> [AIM OF THE TASK]
Quote exactly the lines from the start of the entries to the one with "Task: Click the Portugal", both ends included.

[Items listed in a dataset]
□ □ □ □ □

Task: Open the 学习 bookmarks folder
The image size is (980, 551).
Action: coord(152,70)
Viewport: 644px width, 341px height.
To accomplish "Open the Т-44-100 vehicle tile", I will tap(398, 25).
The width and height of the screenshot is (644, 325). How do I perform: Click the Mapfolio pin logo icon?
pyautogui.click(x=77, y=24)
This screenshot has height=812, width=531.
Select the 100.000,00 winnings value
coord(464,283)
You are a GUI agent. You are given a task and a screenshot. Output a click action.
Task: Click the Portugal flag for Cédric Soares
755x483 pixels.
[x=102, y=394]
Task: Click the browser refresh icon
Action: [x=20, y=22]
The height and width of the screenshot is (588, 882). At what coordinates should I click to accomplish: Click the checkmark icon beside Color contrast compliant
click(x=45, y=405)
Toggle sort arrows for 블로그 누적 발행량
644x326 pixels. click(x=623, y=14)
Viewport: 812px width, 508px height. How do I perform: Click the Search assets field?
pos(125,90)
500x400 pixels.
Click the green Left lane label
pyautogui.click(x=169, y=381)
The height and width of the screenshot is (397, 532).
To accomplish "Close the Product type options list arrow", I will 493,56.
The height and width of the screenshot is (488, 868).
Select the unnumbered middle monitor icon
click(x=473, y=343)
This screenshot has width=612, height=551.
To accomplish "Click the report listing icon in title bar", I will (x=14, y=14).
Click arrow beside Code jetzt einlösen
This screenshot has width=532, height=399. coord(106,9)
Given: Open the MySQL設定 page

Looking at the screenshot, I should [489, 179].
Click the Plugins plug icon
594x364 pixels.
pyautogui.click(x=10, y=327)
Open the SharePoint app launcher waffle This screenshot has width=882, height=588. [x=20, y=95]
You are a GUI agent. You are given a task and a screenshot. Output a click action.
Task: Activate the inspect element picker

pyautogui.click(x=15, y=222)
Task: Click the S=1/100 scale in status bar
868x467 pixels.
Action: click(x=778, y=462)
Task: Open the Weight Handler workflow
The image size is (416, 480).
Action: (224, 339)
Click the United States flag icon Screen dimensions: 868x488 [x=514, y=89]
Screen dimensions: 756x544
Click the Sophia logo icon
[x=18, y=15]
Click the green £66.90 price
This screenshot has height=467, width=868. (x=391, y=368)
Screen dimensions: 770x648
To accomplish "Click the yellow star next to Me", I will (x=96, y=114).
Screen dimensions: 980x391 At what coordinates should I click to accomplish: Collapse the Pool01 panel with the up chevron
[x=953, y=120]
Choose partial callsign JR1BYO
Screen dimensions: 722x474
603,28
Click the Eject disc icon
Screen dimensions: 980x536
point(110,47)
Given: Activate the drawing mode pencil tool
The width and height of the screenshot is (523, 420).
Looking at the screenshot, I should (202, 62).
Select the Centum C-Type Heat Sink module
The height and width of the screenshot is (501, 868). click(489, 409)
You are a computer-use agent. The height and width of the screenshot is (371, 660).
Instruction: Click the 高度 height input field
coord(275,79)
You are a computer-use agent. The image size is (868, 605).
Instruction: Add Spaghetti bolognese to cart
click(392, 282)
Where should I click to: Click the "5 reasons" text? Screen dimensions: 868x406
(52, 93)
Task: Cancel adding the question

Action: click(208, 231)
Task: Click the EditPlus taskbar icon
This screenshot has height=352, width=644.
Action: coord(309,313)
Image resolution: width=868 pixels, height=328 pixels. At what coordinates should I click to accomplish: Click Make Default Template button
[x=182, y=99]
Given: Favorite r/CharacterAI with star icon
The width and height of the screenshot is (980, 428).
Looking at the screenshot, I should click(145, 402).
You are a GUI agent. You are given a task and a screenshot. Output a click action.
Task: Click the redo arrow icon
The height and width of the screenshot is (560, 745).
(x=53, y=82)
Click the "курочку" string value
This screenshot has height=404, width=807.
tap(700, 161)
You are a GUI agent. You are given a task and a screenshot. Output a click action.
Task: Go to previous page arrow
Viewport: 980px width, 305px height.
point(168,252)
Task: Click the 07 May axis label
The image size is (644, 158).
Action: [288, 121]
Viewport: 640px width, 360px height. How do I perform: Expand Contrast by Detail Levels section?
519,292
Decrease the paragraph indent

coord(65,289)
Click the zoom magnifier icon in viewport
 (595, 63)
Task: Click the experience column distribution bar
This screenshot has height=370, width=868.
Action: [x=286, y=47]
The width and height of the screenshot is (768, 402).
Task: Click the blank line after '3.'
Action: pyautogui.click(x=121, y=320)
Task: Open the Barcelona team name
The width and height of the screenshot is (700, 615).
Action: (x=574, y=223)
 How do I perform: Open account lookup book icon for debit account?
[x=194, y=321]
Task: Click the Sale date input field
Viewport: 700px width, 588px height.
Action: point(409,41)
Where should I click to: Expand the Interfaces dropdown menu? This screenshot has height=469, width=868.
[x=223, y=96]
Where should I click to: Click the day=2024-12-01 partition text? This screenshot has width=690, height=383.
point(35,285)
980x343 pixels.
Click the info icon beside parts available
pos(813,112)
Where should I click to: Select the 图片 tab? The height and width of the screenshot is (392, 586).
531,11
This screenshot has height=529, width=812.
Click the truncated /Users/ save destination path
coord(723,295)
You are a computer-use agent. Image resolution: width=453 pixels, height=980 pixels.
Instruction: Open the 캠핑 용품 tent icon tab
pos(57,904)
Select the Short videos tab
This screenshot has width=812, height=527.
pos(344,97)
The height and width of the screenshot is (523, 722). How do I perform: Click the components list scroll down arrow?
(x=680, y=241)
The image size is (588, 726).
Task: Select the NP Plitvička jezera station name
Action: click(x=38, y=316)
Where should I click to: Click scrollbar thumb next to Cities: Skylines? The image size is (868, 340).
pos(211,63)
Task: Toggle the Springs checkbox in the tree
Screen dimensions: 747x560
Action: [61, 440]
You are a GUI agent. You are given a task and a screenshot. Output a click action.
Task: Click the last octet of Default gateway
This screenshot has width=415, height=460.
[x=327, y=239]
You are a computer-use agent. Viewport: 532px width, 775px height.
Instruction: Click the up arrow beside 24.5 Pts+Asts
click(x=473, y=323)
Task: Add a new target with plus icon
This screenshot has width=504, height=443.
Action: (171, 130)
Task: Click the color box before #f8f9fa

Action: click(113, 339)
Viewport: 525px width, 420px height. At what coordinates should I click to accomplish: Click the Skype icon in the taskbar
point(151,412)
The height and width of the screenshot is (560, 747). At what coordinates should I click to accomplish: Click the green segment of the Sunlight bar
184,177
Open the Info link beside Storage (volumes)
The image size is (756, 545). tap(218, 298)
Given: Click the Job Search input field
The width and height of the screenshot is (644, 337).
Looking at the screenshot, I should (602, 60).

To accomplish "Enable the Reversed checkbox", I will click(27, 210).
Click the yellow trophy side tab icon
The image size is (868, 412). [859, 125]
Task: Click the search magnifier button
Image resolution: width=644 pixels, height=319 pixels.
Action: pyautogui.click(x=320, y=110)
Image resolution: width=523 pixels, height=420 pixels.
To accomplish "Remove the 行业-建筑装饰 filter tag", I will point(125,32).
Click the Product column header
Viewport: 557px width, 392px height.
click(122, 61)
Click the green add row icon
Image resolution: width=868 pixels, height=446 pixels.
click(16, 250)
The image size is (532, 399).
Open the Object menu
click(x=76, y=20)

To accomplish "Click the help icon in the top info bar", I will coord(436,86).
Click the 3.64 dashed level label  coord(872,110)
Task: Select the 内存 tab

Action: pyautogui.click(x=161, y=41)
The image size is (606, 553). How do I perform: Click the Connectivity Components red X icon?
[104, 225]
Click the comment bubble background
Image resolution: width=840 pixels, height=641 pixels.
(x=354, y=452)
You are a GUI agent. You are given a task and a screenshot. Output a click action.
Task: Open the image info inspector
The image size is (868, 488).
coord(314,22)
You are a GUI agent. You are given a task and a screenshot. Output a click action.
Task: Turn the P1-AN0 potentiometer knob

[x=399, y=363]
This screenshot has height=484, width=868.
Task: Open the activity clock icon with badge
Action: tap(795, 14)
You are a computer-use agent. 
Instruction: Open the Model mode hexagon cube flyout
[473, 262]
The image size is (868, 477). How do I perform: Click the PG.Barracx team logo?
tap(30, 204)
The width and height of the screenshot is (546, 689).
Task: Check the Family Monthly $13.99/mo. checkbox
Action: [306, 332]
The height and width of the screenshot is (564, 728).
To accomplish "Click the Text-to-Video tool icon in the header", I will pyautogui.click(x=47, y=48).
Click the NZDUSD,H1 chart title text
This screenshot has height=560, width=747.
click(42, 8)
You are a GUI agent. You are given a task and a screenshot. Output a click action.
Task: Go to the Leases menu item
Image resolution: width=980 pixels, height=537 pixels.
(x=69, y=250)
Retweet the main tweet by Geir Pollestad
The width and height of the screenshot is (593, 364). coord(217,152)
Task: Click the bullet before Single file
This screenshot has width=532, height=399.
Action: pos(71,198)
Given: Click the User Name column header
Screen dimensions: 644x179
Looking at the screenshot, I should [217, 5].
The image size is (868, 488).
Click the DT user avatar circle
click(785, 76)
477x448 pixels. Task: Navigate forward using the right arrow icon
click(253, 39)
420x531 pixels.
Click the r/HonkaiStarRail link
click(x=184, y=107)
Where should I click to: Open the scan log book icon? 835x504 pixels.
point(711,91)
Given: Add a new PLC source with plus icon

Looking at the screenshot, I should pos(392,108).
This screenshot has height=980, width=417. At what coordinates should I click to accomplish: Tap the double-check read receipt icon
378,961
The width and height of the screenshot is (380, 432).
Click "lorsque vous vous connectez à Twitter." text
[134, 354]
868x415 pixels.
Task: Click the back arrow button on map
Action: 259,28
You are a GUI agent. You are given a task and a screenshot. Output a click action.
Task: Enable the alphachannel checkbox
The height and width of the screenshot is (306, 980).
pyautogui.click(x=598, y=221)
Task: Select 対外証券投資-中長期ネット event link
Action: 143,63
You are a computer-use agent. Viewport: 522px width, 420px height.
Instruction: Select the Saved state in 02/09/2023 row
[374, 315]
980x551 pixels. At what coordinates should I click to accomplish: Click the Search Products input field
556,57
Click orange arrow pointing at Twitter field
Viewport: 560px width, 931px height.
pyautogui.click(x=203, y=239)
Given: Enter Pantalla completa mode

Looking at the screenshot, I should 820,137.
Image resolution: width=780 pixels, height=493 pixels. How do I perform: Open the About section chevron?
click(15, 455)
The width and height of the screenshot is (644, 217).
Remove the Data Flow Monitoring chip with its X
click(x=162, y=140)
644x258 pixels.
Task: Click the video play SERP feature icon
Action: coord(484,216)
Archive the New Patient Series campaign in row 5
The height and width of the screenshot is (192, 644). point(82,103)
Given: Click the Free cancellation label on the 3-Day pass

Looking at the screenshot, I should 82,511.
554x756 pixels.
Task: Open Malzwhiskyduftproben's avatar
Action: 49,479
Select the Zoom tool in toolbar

□ □ □ □ □

> [OUTPUT BELOW]
Task: Open the 学习 bookmarks folder
The image size is (980, 551).
Action: coord(152,70)
Viewport: 644px width, 341px height.
To accomplish "Open the Т-44-100 vehicle tile", I will tap(398, 25).
The width and height of the screenshot is (644, 325). How do I perform: Click the Mapfolio pin logo icon?
pyautogui.click(x=77, y=24)
This screenshot has height=812, width=531.
Select the 100.000,00 winnings value
coord(464,283)
You are a GUI agent. You are given a task and a screenshot. Output a click action.
Task: Click the Portugal flag for Cédric Soares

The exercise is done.